ASSESSMENT OF ENHANCED BIOLOGICAL PHOSPHORUS REMOVAL FOR DAIRY MANURE TREATMENT

Abstract

The goal of this research was to evaluate the potential for enhanced biological phosphorus removal (EBPR) as a nutrient removal technique for dairy manure. A critical factor in EBPR is the availability of carbon (C) from volatile fatty acids (VFAs), particularly acetic and propionic acids. Volatile fatty acids are the preferred energy source for phosphorus accumulating organisms (PAOs), the organism responsible for EBPR. The specific objectives of this research were to determine the VFA production, or fermentation, potential of dairy manure and to identify critical growth parameters needed to model EBPR. Volatile fatty acid production was determined using laboratory-scale reactors and gas chromatography. Acetic, propionic, and butyric acids accounted for 57, 23, and 20% of the total VFA measured, respectively, while valeric acid concentrations were below the detection level of the gas chromatograph. Fifteen percent of the readily biodegradable COD was converted to VFA-COD. The wastewater treatment design software, BioWin, was used to identify the most critical growth parameters in modeling EBPR. The effluent phosphate (PO4) concentration was sensitive only to PAO growth parameters, suggesting that wellestablished populations of other heterotrophs would not interfere with EBPR, provided that environmental conditions favorable to growth of sufficient PAOs are maintained, and the sludge retention time is short enough to prevent growth of nitrifiers.
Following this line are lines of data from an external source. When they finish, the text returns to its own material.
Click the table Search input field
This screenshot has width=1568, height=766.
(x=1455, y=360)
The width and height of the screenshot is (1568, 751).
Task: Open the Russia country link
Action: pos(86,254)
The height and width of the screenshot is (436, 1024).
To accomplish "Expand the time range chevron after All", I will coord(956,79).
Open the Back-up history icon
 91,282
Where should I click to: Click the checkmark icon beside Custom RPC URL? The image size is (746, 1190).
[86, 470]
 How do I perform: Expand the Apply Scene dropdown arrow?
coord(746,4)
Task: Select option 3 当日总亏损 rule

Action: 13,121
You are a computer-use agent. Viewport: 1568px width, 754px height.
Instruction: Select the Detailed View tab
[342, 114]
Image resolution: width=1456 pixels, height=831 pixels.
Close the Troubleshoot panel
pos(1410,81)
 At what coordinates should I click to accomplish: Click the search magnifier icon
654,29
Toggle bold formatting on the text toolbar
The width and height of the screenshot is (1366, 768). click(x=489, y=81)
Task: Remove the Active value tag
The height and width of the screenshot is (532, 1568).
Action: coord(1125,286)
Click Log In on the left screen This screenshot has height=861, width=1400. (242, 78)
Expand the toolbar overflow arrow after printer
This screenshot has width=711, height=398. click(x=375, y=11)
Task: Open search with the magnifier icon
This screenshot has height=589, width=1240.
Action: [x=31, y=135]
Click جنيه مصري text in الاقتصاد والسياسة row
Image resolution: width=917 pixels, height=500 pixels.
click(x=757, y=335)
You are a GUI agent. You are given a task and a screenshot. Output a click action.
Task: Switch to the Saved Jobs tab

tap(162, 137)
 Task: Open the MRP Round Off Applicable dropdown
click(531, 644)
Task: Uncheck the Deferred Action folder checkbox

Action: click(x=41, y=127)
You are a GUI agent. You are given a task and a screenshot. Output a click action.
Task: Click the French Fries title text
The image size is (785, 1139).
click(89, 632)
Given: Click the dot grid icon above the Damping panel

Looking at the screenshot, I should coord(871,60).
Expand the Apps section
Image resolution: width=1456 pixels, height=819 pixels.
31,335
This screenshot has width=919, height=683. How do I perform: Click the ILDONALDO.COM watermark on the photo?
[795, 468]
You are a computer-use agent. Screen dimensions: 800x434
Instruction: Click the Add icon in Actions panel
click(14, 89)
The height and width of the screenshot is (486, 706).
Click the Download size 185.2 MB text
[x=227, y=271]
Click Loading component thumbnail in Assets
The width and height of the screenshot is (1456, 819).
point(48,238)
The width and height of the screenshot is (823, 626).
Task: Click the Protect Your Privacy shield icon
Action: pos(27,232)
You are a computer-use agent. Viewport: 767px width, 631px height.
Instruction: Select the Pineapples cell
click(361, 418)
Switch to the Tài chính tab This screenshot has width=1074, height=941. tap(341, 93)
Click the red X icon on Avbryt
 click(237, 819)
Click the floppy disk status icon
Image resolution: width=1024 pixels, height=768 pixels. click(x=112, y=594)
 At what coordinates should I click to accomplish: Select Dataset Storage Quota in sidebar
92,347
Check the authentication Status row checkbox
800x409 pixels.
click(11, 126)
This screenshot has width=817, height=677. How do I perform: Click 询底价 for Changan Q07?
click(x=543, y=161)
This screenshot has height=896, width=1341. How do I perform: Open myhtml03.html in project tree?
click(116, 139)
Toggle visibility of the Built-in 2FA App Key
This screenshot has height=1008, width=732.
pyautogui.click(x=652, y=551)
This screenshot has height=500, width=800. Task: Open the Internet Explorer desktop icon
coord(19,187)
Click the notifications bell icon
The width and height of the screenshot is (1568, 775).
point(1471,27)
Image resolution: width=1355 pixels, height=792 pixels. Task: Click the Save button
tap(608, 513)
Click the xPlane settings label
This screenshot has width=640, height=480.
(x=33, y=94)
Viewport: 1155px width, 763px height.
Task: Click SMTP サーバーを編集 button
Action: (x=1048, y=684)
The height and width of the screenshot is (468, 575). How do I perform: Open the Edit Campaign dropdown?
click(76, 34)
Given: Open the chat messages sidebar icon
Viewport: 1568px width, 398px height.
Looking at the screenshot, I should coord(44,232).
The most critical microbial growth parameters in BioWin with respect to PO4 concentration included one kinetic growth parameter, PAO maximum specific growth rate, and five stoichiometric parameters for PAOs: growth yield, aerobic PO4 uptake rate per unit Poly-3-hydroxy-butyrate (PHB) utilized for growth, PHB yield per unit VFA uptake, PO4 release per unit VFA uptake, and fraction of PO4 taken up that can be released. These results suggest that sufficient VFA can be created by fermenting dairy waste, and improved EBPR design for treatment of dairy waste can be achieved by quantifying the six critical parameters.